While the currency is no longer an actual pound of silver, it was backed by that when it was first transited to a paper currency. It is now considered a “flat currency” just like the U.S Dollar, meaning it is not backed by a commodity, whether silver in the case of the Pound or gold in the original incarnation of the U.S Dollar, but rather it is valued by the strength of the economy of the country responsible for its issue.
The pound is the 3rd most widely held currency in the reserves of the trading institutions around the world and is the 4th most traded currency in the world behind only the Euro which is the currency of the European Union, the U.S Dollar, and the Japanese Yen.

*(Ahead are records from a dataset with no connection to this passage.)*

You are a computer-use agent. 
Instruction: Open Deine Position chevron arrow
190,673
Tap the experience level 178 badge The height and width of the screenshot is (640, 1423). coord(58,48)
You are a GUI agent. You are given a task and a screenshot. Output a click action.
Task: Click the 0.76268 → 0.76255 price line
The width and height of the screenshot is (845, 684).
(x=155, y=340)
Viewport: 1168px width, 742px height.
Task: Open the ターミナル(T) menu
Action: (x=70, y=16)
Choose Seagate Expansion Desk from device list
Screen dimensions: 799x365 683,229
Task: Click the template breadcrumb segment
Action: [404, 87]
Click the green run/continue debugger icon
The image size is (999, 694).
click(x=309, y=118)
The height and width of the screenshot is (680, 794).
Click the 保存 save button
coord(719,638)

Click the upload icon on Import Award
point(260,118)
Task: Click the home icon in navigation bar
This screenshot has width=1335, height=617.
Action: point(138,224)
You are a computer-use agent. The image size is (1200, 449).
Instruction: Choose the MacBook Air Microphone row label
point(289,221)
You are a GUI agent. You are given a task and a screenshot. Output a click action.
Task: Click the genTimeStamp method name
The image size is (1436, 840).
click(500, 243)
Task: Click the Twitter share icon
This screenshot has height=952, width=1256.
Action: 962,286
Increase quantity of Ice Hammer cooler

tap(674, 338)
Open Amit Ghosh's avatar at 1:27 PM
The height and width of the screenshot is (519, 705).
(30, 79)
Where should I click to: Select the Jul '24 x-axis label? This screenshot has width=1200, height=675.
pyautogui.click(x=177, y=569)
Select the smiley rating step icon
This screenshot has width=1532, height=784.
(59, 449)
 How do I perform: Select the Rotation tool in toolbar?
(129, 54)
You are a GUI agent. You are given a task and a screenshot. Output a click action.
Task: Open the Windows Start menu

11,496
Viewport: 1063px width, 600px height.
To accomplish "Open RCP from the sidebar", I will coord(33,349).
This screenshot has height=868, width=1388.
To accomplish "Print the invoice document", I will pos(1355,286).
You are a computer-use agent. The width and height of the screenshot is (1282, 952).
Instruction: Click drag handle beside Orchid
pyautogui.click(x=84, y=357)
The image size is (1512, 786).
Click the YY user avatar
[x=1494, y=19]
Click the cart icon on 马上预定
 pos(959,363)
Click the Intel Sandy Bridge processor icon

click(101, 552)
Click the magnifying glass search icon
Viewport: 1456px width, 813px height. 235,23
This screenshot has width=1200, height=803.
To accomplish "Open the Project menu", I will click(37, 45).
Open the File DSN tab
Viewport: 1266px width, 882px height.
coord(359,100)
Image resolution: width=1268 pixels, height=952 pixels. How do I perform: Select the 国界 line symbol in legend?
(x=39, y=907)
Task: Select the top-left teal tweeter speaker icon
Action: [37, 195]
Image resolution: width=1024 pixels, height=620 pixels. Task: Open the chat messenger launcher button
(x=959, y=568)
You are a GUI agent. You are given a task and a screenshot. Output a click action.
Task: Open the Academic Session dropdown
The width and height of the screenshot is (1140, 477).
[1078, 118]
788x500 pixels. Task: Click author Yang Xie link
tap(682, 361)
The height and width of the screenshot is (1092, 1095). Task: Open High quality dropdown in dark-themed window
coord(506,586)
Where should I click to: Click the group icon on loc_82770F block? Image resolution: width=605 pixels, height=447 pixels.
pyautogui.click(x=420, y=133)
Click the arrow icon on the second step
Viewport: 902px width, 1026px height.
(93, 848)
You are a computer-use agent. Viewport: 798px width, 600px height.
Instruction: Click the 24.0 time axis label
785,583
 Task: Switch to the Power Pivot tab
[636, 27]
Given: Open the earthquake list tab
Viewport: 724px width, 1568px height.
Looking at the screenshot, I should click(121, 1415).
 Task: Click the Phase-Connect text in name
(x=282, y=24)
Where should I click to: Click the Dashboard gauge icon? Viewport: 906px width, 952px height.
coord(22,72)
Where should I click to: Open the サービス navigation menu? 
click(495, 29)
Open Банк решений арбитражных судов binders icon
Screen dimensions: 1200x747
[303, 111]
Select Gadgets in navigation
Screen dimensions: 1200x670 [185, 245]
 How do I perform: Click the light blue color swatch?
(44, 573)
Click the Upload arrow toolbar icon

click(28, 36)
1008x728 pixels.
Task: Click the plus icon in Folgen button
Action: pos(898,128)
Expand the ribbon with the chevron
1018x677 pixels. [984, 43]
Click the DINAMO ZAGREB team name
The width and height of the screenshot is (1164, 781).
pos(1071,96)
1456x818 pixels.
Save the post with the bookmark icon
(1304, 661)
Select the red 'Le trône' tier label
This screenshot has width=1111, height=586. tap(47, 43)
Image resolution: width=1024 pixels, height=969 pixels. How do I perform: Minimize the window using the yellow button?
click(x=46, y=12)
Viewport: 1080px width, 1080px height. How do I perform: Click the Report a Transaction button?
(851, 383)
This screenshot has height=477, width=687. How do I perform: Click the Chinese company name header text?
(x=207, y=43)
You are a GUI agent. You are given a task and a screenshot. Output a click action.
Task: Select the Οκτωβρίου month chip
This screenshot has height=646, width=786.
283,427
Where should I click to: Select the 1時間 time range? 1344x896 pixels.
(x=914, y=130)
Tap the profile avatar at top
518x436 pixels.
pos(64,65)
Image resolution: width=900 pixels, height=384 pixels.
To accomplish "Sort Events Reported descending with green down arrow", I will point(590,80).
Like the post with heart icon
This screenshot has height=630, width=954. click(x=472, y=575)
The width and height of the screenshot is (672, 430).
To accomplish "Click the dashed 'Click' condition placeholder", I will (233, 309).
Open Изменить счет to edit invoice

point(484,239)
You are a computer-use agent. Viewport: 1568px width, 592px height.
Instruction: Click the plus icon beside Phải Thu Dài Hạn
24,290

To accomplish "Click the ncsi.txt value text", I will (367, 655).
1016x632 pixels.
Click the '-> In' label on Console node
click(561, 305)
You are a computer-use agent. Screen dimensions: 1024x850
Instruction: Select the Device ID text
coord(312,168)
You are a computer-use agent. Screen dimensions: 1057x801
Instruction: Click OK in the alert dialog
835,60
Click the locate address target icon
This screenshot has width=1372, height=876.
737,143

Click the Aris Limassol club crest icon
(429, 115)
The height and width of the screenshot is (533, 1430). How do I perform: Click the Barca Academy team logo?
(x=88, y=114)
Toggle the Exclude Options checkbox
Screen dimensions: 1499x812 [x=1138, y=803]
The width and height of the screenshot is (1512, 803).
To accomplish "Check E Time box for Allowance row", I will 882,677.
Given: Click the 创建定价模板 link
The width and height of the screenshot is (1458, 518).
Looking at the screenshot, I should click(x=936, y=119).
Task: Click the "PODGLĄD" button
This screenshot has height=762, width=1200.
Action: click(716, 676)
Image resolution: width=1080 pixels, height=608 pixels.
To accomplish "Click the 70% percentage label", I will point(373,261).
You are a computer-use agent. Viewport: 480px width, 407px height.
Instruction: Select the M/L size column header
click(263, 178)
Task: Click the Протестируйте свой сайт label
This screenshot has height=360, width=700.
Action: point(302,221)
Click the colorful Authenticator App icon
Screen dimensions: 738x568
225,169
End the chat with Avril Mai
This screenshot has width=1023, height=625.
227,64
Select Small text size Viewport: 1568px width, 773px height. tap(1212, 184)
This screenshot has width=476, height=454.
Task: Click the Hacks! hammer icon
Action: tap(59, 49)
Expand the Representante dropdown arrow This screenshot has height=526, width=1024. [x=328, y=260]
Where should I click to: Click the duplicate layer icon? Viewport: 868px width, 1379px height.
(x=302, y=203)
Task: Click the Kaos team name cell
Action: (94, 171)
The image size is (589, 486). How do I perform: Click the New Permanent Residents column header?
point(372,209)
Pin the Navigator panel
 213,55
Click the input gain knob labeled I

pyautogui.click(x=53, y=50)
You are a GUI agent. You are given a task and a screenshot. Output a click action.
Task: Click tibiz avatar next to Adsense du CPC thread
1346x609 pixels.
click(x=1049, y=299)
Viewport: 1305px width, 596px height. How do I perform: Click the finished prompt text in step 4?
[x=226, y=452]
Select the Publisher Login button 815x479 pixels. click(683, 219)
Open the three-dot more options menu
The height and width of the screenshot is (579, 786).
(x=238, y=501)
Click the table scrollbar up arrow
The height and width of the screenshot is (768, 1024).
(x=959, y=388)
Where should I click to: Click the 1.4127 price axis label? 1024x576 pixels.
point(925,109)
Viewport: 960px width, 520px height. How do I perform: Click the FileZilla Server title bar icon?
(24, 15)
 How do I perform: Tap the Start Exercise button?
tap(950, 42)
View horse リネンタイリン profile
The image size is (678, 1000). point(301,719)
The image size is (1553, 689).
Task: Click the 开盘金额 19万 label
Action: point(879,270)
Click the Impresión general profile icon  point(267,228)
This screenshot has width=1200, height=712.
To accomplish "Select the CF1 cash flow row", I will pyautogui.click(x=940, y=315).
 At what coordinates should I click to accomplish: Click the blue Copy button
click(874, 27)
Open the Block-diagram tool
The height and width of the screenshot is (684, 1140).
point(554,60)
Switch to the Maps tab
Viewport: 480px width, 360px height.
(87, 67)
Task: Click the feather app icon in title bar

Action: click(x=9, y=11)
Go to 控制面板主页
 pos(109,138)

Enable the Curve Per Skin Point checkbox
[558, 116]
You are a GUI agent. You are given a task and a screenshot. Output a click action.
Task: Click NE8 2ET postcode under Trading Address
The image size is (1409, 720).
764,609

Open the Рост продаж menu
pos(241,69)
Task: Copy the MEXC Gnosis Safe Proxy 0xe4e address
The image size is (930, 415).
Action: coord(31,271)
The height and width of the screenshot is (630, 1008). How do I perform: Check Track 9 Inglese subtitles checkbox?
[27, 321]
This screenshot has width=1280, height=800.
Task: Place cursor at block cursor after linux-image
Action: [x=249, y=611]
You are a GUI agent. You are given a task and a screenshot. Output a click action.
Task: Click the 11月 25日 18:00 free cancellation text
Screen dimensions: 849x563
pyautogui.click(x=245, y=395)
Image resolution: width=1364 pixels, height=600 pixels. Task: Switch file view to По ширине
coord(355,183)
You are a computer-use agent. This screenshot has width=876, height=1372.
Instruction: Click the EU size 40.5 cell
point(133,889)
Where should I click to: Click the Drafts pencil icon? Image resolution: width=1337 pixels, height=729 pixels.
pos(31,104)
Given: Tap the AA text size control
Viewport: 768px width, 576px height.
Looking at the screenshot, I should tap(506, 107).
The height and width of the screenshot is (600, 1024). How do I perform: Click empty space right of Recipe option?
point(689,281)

While it may be confusing to some that while The UK is part of the European Union they do not use the Euro, this was a conscious decision by the UK Government: to join the Union but to maintain its independence as far as its currency is considered. This may have been a prescient decision as the Pound is considerably higher in value when compared to the Euro because of the smaller and weaker economies in the E.U dragging the value of the Euro down to a certain degree.
The fact remains that the British Pound has been around for a long time and will probably remain so for quite a time to come!